• What is required: Even where a line looks wrong, copy it exactly and include every entry.

[Stored data]
════════════════════

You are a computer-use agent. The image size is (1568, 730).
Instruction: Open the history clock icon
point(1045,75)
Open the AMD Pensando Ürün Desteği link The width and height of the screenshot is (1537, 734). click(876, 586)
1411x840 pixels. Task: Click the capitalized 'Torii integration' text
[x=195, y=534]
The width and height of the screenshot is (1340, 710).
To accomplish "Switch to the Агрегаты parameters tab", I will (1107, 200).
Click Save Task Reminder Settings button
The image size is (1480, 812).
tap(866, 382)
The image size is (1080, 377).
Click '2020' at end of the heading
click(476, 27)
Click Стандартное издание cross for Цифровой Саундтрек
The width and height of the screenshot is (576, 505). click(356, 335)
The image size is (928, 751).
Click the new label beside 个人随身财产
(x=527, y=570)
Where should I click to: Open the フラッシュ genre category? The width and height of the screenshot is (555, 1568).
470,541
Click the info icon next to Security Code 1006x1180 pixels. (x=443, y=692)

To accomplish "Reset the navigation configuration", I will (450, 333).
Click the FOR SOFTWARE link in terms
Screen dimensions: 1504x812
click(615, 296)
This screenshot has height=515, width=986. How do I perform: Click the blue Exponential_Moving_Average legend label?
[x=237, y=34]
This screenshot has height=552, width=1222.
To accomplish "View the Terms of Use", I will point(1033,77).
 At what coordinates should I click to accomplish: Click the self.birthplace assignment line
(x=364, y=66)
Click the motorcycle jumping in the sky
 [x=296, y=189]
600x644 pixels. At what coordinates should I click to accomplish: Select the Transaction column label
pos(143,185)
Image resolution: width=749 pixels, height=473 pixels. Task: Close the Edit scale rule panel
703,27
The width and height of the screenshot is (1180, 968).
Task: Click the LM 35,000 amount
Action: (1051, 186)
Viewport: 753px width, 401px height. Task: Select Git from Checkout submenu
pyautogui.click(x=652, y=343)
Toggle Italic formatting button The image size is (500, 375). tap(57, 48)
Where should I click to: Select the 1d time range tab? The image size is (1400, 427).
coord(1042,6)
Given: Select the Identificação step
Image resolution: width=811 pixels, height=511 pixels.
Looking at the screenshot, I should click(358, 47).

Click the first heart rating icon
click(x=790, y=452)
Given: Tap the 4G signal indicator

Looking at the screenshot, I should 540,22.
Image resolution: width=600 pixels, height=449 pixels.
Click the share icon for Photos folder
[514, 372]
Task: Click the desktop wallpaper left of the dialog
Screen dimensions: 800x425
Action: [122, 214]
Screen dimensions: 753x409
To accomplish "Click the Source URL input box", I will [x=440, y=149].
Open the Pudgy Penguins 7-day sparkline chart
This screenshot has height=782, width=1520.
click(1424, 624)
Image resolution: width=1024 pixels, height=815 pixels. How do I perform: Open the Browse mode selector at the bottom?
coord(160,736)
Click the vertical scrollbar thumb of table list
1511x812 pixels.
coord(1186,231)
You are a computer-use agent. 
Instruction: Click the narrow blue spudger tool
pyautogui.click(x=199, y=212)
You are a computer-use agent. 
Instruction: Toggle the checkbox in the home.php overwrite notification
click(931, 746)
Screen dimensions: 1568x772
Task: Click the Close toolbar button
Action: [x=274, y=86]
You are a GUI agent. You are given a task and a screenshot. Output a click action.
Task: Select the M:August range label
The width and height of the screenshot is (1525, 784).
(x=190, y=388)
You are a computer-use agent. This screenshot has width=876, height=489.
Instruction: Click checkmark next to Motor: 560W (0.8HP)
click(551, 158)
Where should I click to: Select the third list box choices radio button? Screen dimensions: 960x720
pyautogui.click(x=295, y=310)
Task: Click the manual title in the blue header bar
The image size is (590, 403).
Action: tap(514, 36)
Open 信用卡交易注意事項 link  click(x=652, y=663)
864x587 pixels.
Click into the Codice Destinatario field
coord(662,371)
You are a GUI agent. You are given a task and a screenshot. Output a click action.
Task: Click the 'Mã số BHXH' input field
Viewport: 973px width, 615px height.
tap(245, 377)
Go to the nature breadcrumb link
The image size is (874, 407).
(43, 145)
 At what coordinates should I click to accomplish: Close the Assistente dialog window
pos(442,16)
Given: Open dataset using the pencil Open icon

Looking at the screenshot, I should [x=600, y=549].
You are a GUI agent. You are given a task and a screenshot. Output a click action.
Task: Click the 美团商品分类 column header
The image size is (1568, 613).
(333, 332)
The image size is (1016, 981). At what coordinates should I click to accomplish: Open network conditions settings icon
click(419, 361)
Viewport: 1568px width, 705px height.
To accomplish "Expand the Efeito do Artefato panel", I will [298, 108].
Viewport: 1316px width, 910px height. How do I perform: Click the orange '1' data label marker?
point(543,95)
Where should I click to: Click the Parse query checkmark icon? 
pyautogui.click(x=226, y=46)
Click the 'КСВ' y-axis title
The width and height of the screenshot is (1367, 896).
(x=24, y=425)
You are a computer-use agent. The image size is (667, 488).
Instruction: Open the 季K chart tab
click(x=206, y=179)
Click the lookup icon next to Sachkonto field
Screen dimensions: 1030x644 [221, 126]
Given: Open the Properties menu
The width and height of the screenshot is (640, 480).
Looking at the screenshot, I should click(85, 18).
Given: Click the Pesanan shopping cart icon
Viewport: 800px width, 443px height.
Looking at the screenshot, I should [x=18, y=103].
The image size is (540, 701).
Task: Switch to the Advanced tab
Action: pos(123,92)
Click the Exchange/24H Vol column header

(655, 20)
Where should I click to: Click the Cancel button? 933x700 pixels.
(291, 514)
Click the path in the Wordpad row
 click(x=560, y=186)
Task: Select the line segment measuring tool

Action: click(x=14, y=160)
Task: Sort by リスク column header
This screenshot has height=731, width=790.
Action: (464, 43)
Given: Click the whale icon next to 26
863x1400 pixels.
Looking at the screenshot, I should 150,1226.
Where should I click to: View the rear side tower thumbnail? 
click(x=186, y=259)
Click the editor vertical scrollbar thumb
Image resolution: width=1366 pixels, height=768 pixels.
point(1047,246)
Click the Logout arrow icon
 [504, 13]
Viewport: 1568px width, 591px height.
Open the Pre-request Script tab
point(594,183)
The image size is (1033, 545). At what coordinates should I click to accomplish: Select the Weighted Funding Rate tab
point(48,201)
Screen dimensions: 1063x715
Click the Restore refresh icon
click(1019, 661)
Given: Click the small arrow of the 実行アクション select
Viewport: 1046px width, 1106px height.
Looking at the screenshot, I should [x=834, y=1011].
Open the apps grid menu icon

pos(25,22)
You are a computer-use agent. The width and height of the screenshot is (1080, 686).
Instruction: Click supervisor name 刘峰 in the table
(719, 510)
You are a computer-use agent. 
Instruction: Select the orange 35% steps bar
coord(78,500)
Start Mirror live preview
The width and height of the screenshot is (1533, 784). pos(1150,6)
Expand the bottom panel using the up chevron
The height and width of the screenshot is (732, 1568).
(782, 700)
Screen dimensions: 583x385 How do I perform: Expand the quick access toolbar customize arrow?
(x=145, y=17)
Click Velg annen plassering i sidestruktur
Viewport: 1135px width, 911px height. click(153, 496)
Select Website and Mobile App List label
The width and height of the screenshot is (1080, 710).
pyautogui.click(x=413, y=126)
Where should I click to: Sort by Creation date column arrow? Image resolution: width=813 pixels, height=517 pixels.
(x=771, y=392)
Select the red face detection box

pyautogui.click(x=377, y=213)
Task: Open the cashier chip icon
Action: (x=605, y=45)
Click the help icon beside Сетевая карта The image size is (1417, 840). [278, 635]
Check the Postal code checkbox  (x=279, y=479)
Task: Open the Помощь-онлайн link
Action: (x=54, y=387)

════════════════════

• Exercise answer:
You are a computer-use agent. The image size is (1568, 730).
Instruction: Open the history clock icon
point(1045,75)
Open the AMD Pensando Ürün Desteği link The width and height of the screenshot is (1537, 734). click(876, 586)
1411x840 pixels. Task: Click the capitalized 'Torii integration' text
[x=195, y=534]
The width and height of the screenshot is (1340, 710).
To accomplish "Switch to the Агрегаты parameters tab", I will (1107, 200).
Click Save Task Reminder Settings button
The image size is (1480, 812).
tap(866, 382)
The image size is (1080, 377).
Click '2020' at end of the heading
click(476, 27)
Click Стандартное издание cross for Цифровой Саундтрек
The width and height of the screenshot is (576, 505). click(356, 335)
The image size is (928, 751).
Click the new label beside 个人随身财产
(x=527, y=570)
Where should I click to: Open the フラッシュ genre category? The width and height of the screenshot is (555, 1568).
470,541
Click the info icon next to Security Code 1006x1180 pixels. (x=443, y=692)

To accomplish "Reset the navigation configuration", I will (450, 333).
Click the FOR SOFTWARE link in terms
Screen dimensions: 1504x812
click(615, 296)
This screenshot has height=515, width=986. How do I perform: Click the blue Exponential_Moving_Average legend label?
[x=237, y=34]
This screenshot has height=552, width=1222.
To accomplish "View the Terms of Use", I will point(1033,77).
 At what coordinates should I click to accomplish: Click the self.birthplace assignment line
(x=364, y=66)
Click the motorcycle jumping in the sky
 [x=296, y=189]
600x644 pixels. At what coordinates should I click to accomplish: Select the Transaction column label
pos(143,185)
Image resolution: width=749 pixels, height=473 pixels. Task: Close the Edit scale rule panel
703,27
The width and height of the screenshot is (1180, 968).
Task: Click the LM 35,000 amount
Action: (1051, 186)
Viewport: 753px width, 401px height. Task: Select Git from Checkout submenu
pyautogui.click(x=652, y=343)
Toggle Italic formatting button The image size is (500, 375). tap(57, 48)
Where should I click to: Select the 1d time range tab? The image size is (1400, 427).
coord(1042,6)
Given: Select the Identificação step
Image resolution: width=811 pixels, height=511 pixels.
Looking at the screenshot, I should click(358, 47).

Click the first heart rating icon
click(x=790, y=452)
Given: Tap the 4G signal indicator

Looking at the screenshot, I should 540,22.
Image resolution: width=600 pixels, height=449 pixels.
Click the share icon for Photos folder
[514, 372]
Task: Click the desktop wallpaper left of the dialog
Screen dimensions: 800x425
Action: [122, 214]
Screen dimensions: 753x409
To accomplish "Click the Source URL input box", I will [x=440, y=149].
Open the Pudgy Penguins 7-day sparkline chart
This screenshot has height=782, width=1520.
click(1424, 624)
Image resolution: width=1024 pixels, height=815 pixels. How do I perform: Open the Browse mode selector at the bottom?
coord(160,736)
Click the vertical scrollbar thumb of table list
1511x812 pixels.
coord(1186,231)
You are a computer-use agent. 
Instruction: Click the narrow blue spudger tool
pyautogui.click(x=199, y=212)
You are a computer-use agent. 
Instruction: Toggle the checkbox in the home.php overwrite notification
click(931, 746)
Screen dimensions: 1568x772
Task: Click the Close toolbar button
Action: [x=274, y=86]
You are a GUI agent. You are given a task and a screenshot. Output a click action.
Task: Select the M:August range label
The width and height of the screenshot is (1525, 784).
(x=190, y=388)
You are a computer-use agent. This screenshot has width=876, height=489.
Instruction: Click checkmark next to Motor: 560W (0.8HP)
click(551, 158)
Where should I click to: Select the third list box choices radio button? Screen dimensions: 960x720
pyautogui.click(x=295, y=310)
Task: Click the manual title in the blue header bar
The image size is (590, 403).
Action: tap(514, 36)
Open 信用卡交易注意事項 link  click(x=652, y=663)
864x587 pixels.
Click into the Codice Destinatario field
coord(662,371)
You are a GUI agent. You are given a task and a screenshot. Output a click action.
Task: Click the 'Mã số BHXH' input field
Viewport: 973px width, 615px height.
tap(245, 377)
Go to the nature breadcrumb link
The image size is (874, 407).
(43, 145)
 At what coordinates should I click to accomplish: Close the Assistente dialog window
pos(442,16)
Given: Open dataset using the pencil Open icon

Looking at the screenshot, I should [x=600, y=549].
You are a GUI agent. You are given a task and a screenshot. Output a click action.
Task: Click the 美团商品分类 column header
The image size is (1568, 613).
(333, 332)
The image size is (1016, 981). At what coordinates should I click to accomplish: Open network conditions settings icon
click(419, 361)
Viewport: 1568px width, 705px height.
To accomplish "Expand the Efeito do Artefato panel", I will [298, 108].
Viewport: 1316px width, 910px height. How do I perform: Click the orange '1' data label marker?
point(543,95)
Where should I click to: Click the Parse query checkmark icon? 
pyautogui.click(x=226, y=46)
Click the 'КСВ' y-axis title
The width and height of the screenshot is (1367, 896).
(x=24, y=425)
You are a computer-use agent. The image size is (667, 488).
Instruction: Open the 季K chart tab
click(x=206, y=179)
Click the lookup icon next to Sachkonto field
Screen dimensions: 1030x644 [221, 126]
Given: Open the Properties menu
The width and height of the screenshot is (640, 480).
Looking at the screenshot, I should click(85, 18).
Given: Click the Pesanan shopping cart icon
Viewport: 800px width, 443px height.
Looking at the screenshot, I should [x=18, y=103].
The image size is (540, 701).
Task: Switch to the Advanced tab
Action: pos(123,92)
Click the Exchange/24H Vol column header

(655, 20)
Where should I click to: Click the Cancel button? 933x700 pixels.
(291, 514)
Click the path in the Wordpad row
 click(x=560, y=186)
Task: Select the line segment measuring tool

Action: click(x=14, y=160)
Task: Sort by リスク column header
This screenshot has height=731, width=790.
Action: (464, 43)
Given: Click the whale icon next to 26
863x1400 pixels.
Looking at the screenshot, I should 150,1226.
Where should I click to: View the rear side tower thumbnail? 
click(x=186, y=259)
Click the editor vertical scrollbar thumb
Image resolution: width=1366 pixels, height=768 pixels.
point(1047,246)
Click the Logout arrow icon
 [504, 13]
Viewport: 1568px width, 591px height.
Open the Pre-request Script tab
point(594,183)
The image size is (1033, 545). At what coordinates should I click to accomplish: Select the Weighted Funding Rate tab
point(48,201)
Screen dimensions: 1063x715
Click the Restore refresh icon
click(1019, 661)
Given: Click the small arrow of the 実行アクション select
Viewport: 1046px width, 1106px height.
Looking at the screenshot, I should [x=834, y=1011].
Open the apps grid menu icon

pos(25,22)
You are a computer-use agent. The width and height of the screenshot is (1080, 686).
Instruction: Click supervisor name 刘峰 in the table
(719, 510)
You are a computer-use agent. 
Instruction: Select the orange 35% steps bar
coord(78,500)
Start Mirror live preview
The width and height of the screenshot is (1533, 784). pos(1150,6)
Expand the bottom panel using the up chevron
The height and width of the screenshot is (732, 1568).
(782, 700)
Screen dimensions: 583x385 How do I perform: Expand the quick access toolbar customize arrow?
(x=145, y=17)
Click Velg annen plassering i sidestruktur
Viewport: 1135px width, 911px height. click(153, 496)
Select Website and Mobile App List label
The width and height of the screenshot is (1080, 710).
pyautogui.click(x=413, y=126)
Where should I click to: Sort by Creation date column arrow? Image resolution: width=813 pixels, height=517 pixels.
(x=771, y=392)
Select the red face detection box

pyautogui.click(x=377, y=213)
Task: Open the cashier chip icon
Action: (x=605, y=45)
Click the help icon beside Сетевая карта The image size is (1417, 840). [278, 635]
Check the Postal code checkbox  (x=279, y=479)
Task: Open the Помощь-онлайн link
Action: (x=54, y=387)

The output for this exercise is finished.